Als Hundeanfänger ist es total schwierig, den richtigen Ansatz für sich und den Hund zu finden. Denn nicht jeder Tipp funktioniert bei jedem Hund gleich gut. Dazu kommt, dass Hunde viel, viel über Körpersprache machen, nicht nur mit anderen Hunden, sondern auch mit seinem Menschen. Und das muss man für sich auch erstmal lernen. Denn man kommt ganz schnell in diese Spirale: man selber ist total unsicher und nervös, wenn andere Hunde kommen, erwartet aber von dem eigenen Hund, dass er gelassen bleibt. Glaub mir, das hab ich auch durch. Ich schätze viele am Anfang ihres Hundelebens. Und ich weiß auch darum, wie schwer es ist, selber wieder aus diesem Kreislauf raus zu kommen. Bleib ruhig ist da schnell gesagt, aber gar nicht so leicht umzusetzen.

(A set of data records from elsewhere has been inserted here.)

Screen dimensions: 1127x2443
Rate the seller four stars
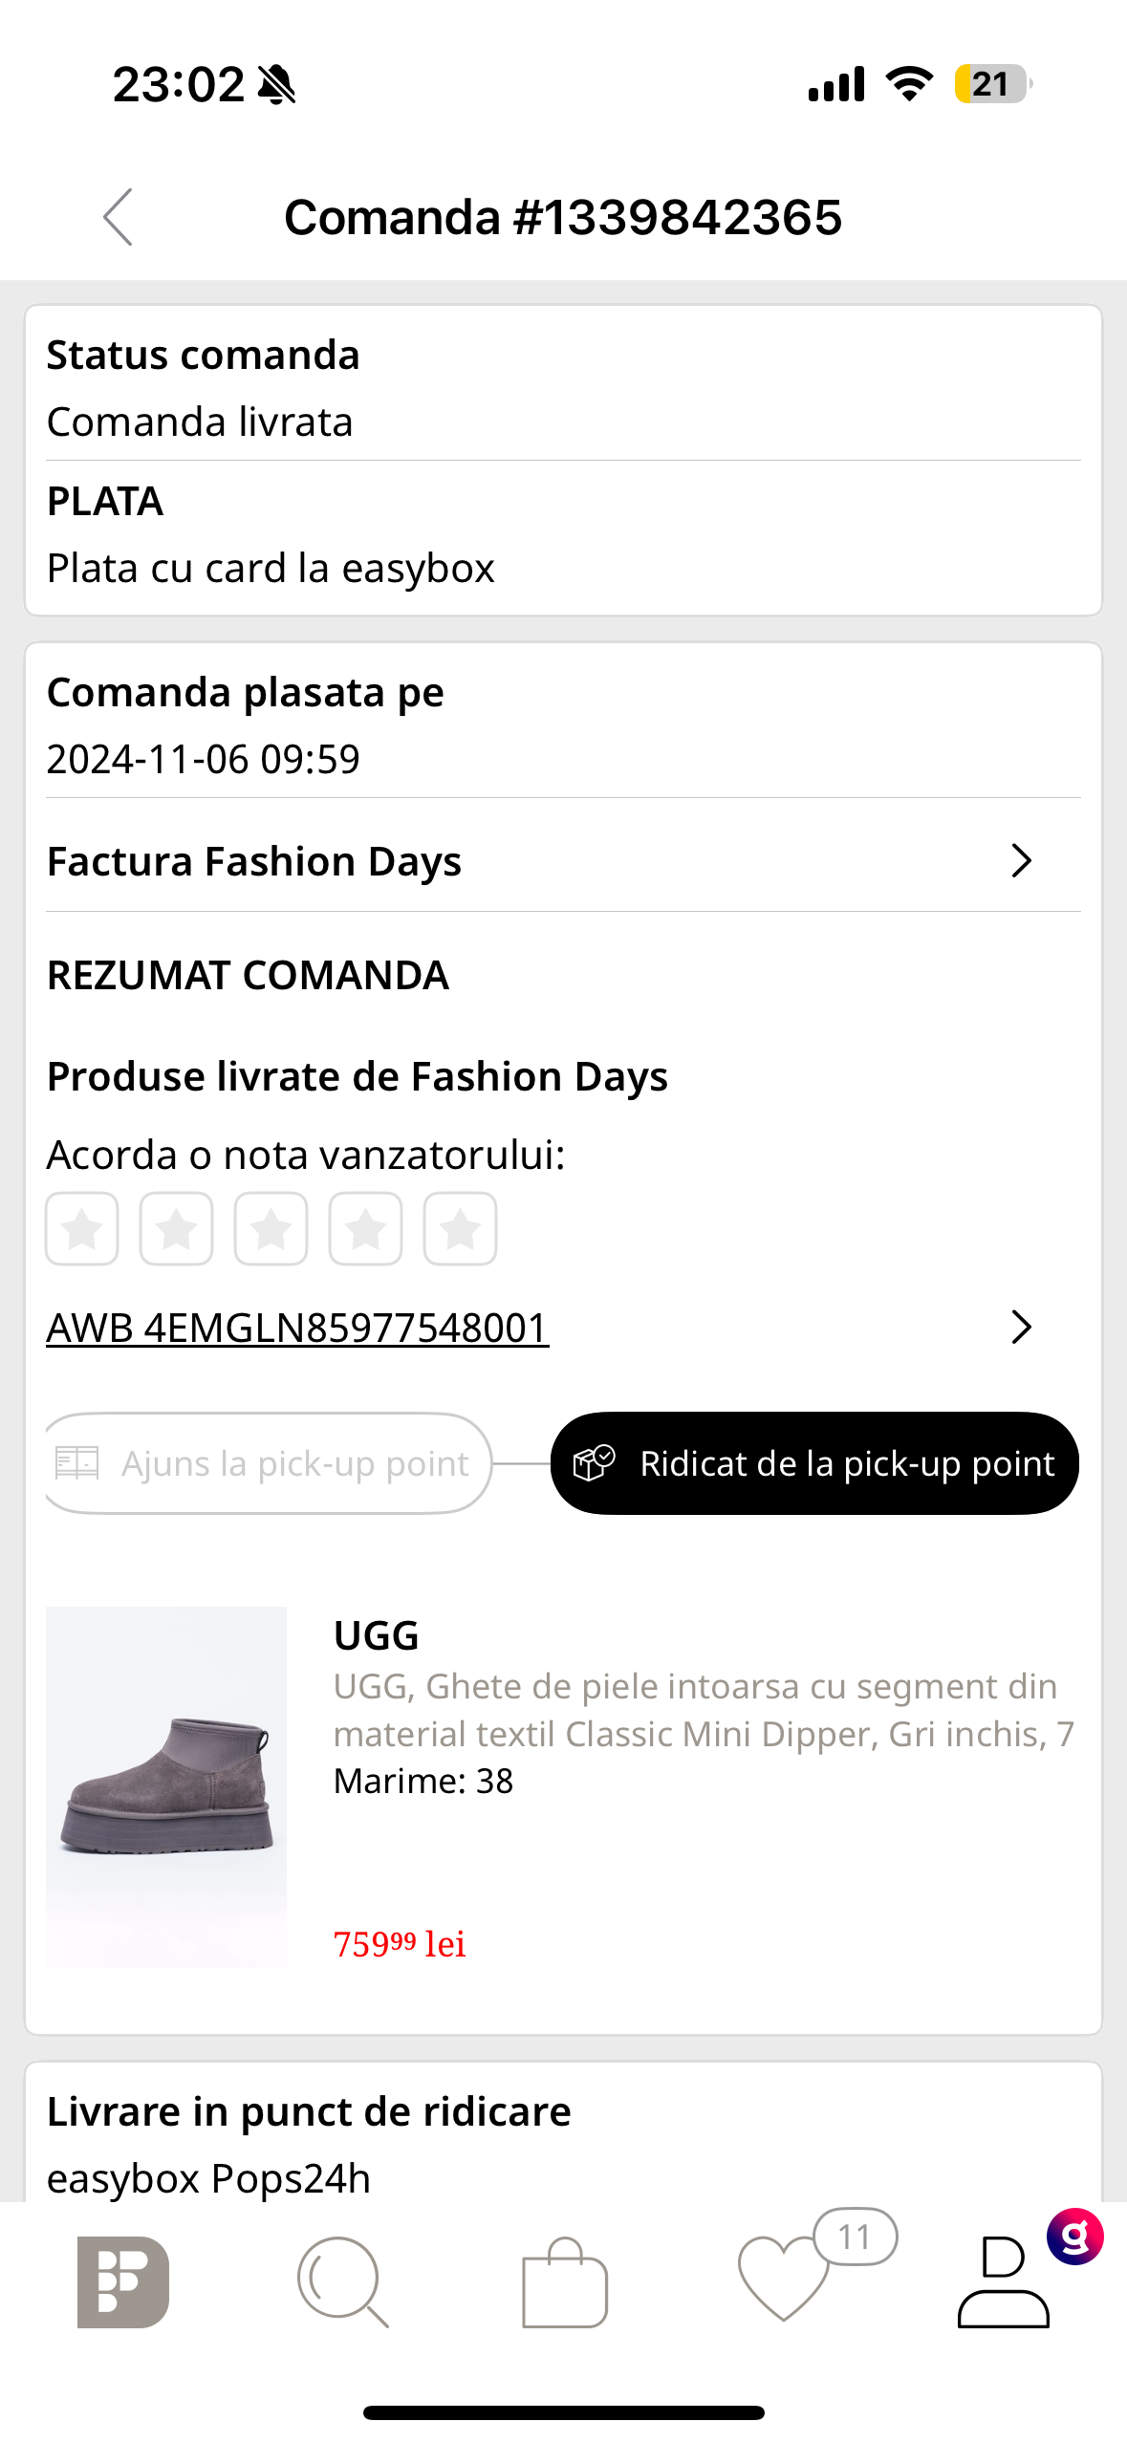[x=365, y=1228]
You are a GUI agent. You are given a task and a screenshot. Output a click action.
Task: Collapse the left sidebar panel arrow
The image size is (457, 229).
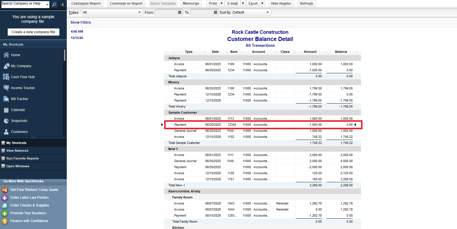pos(63,4)
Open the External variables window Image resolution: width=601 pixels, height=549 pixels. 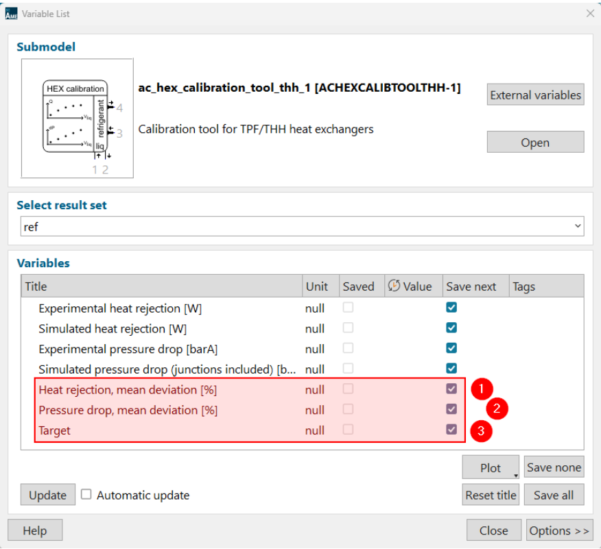pos(535,95)
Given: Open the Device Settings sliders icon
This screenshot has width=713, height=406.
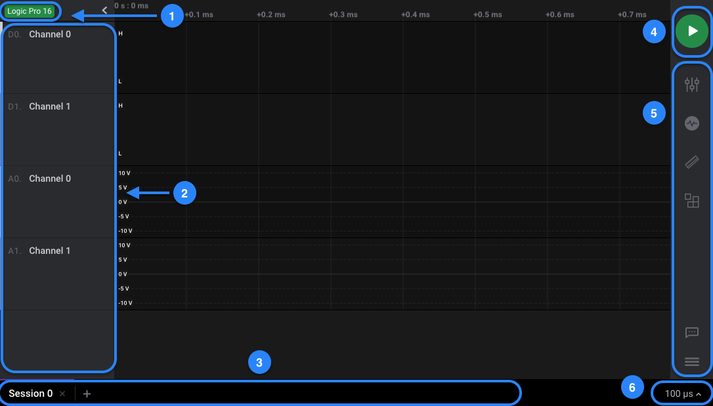Looking at the screenshot, I should tap(691, 85).
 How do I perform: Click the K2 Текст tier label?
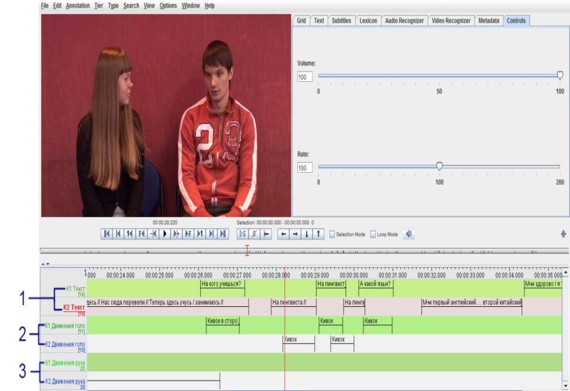click(x=74, y=307)
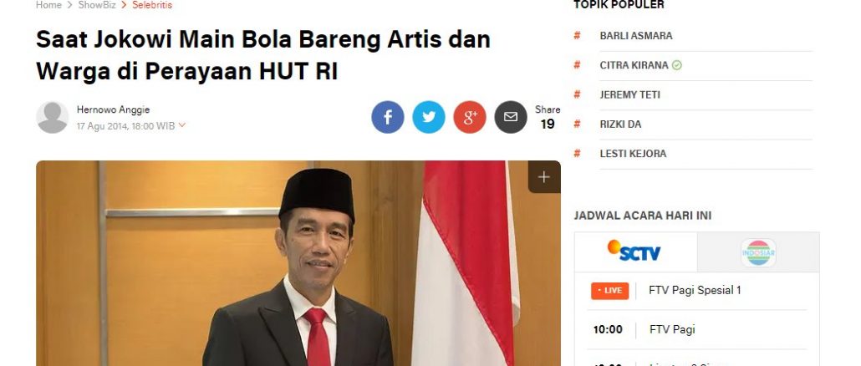Viewport: 861px width, 366px height.
Task: Share article on Google Plus
Action: click(470, 117)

Ich bin nun wirklich nicht die kompetenteste Person um Ratschläge zu geben. Aber was mir als erstes auffällt:
Dein Junghund wacht morgens auf, ausgeruht, ausgeschlafen und "Hallo Welt"! ...und soll dann ruhig und entspannt mit Dir einen km zur Arbeit gehen und da weiter pennen. Das wäre das allererste was ich ändern würde. Früher aufstehen, mit ihm eine Runde laufen, wo er an Schleppleine etwas toben kann, Power rauslassen kann, dann nach Hause, füttern und DANN den km zur Arbeit gehen.

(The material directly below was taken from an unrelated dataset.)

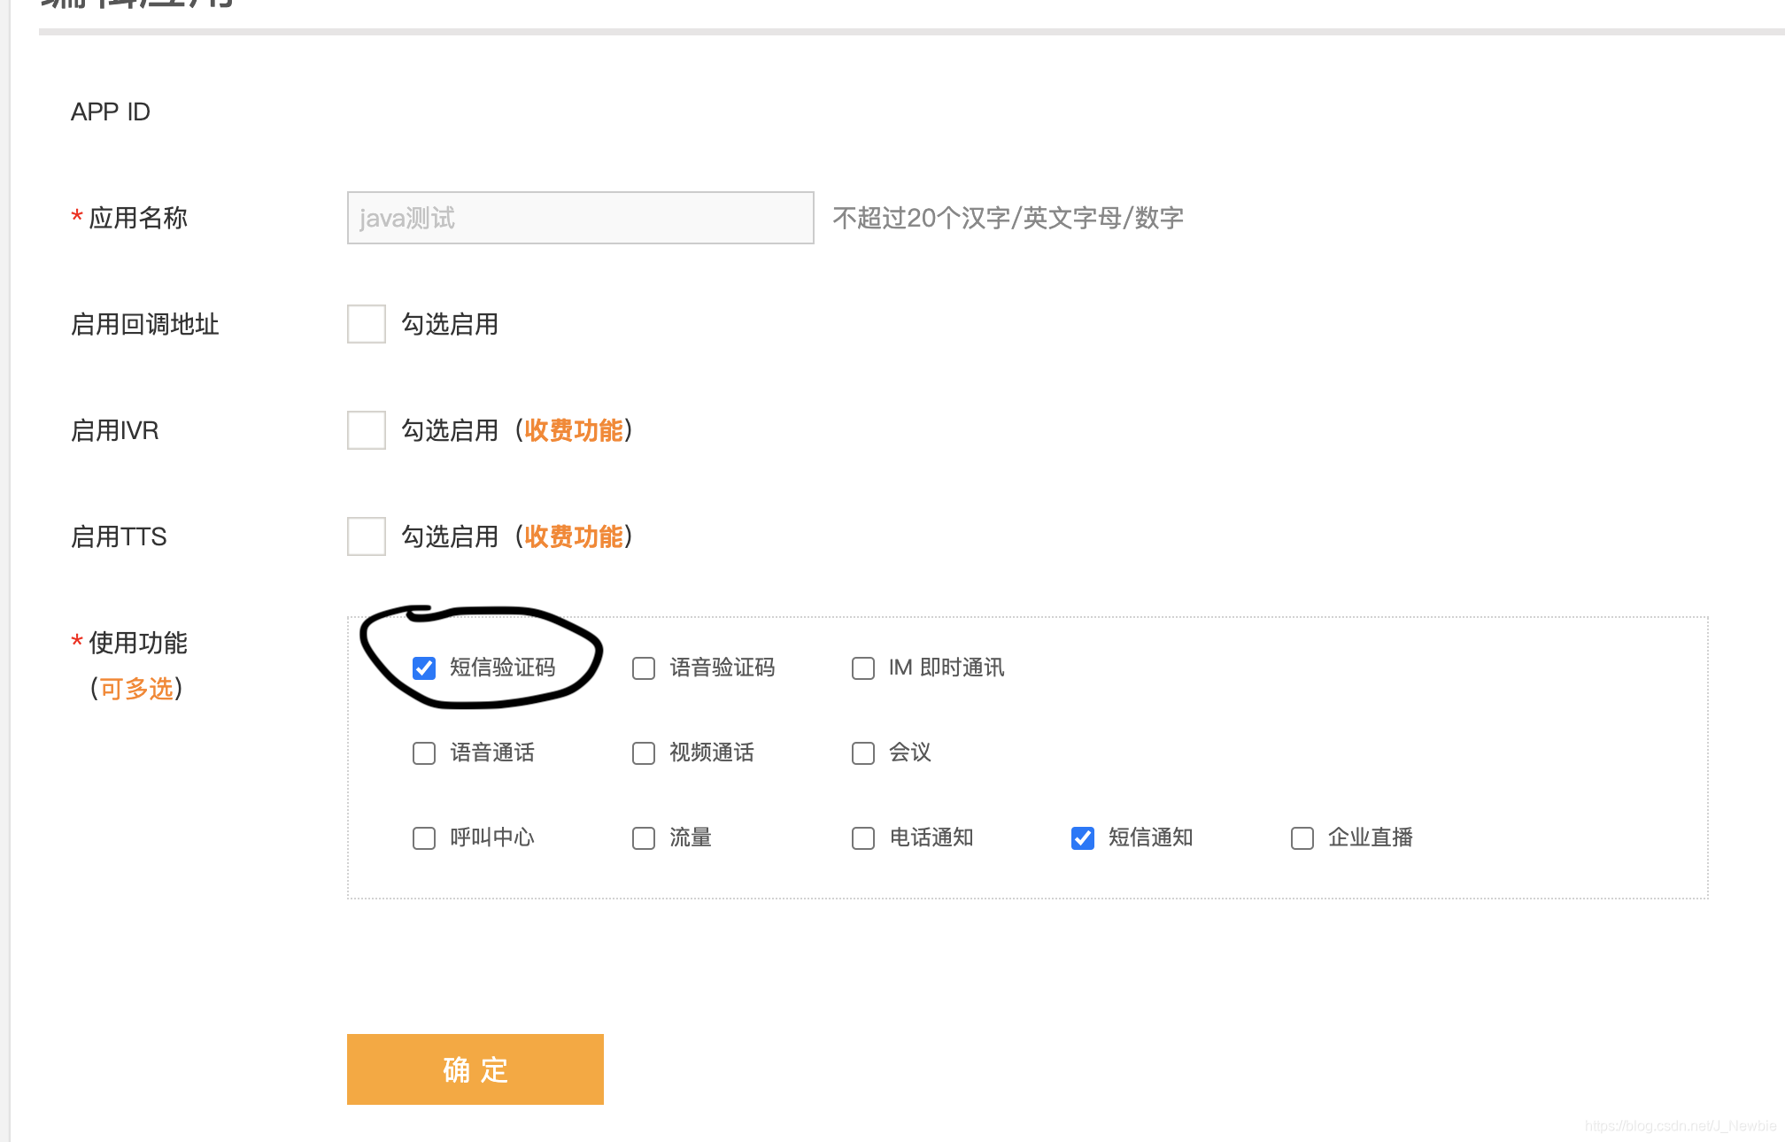Check the 企业直播 feature box
This screenshot has width=1785, height=1142.
(1302, 837)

Und nicht auf Hundewiesen gehen. Das war eins der ersten Sachen, die ich gelernt habe, da lernen die einfach zu viel Mist. Und das ist noch das geringste Problem, was man da haben kann. MMn.

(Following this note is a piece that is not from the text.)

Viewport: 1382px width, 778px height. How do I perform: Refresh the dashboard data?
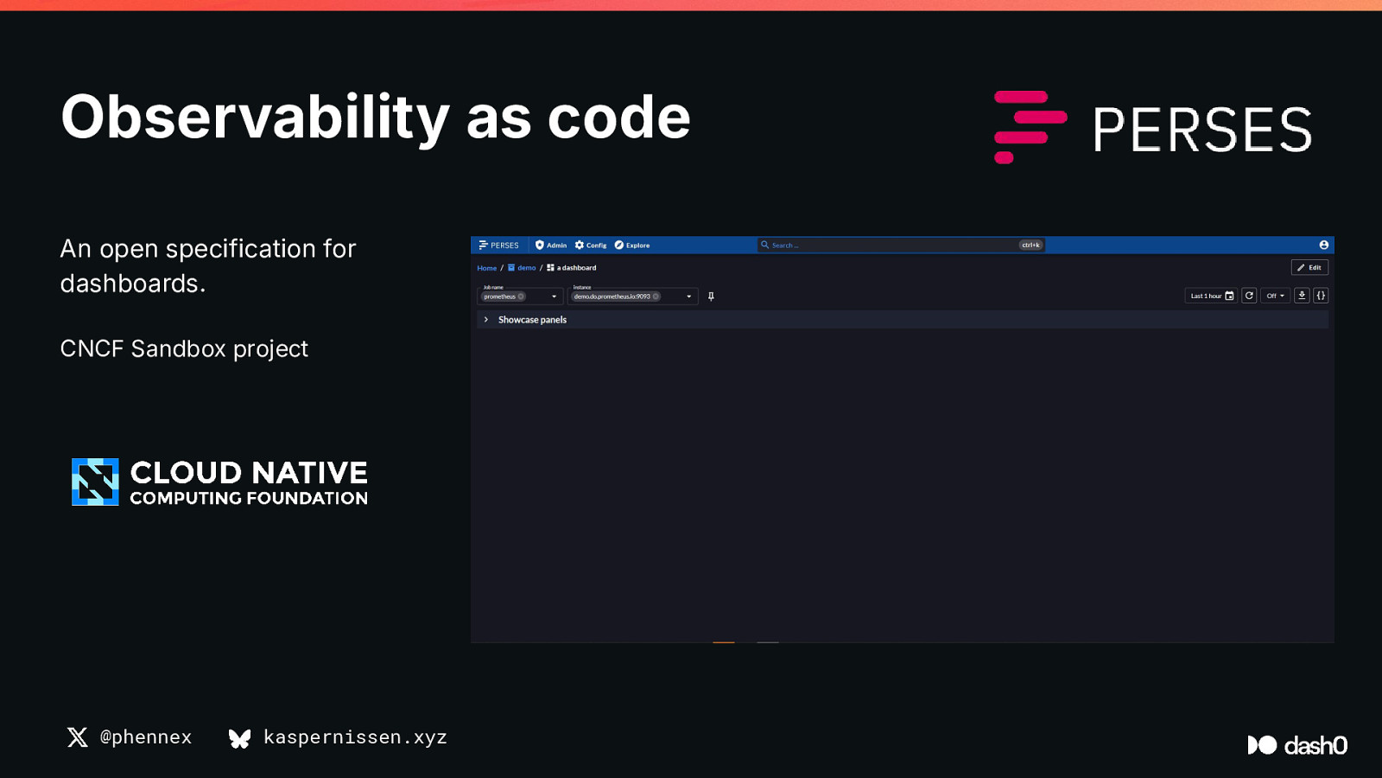pyautogui.click(x=1249, y=296)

Ach und nichts drauf geben, was andere Denken. Ja dann flippt Dein Hund halt aus, wenn er einen anderen sieht. Du weißt, Ihr könnt das grade noch nicht anders leisten, aber ihr arbeitet dran. Auch wenn das nicht schön aussieht und oft grade keinen Lerneffekt hat. Manchmal muss man einfach sagen: Augen zu und durch. Man muss sich auch mal eingestehen, dass dieser eine Moment grade nicht dafür taugt eine Lernsituation draus zu machen. Weil der Hund das einfach grade nicht bewältigen kann, wenn er dann schon losgelegt hat und rumflippt. Dann einfach Leine fest fassen und entschieden schnell dran vorbei laufen. Und dann diese eine blöde Hundebegegnung geistig abschließen und nicht ewig überlegen, was hätte sein können/ich besser machen können/worauf hätte ich besser achten müssen etc. pp. sondern sich sagen: beim nächsten Mal klappt das besser, dann sehe ich den anderen früher, kann früher gegensteuern und mein Hund hat die Möglichkeit was draus zu lernen.
Und auf jeden Fall würde ich einen Trainer dazunehmen. Der gibt einfach unfassbar viele Tipps, die man selber nicht im Kopf hat, die aber manchmal auch Gamechanger sein können.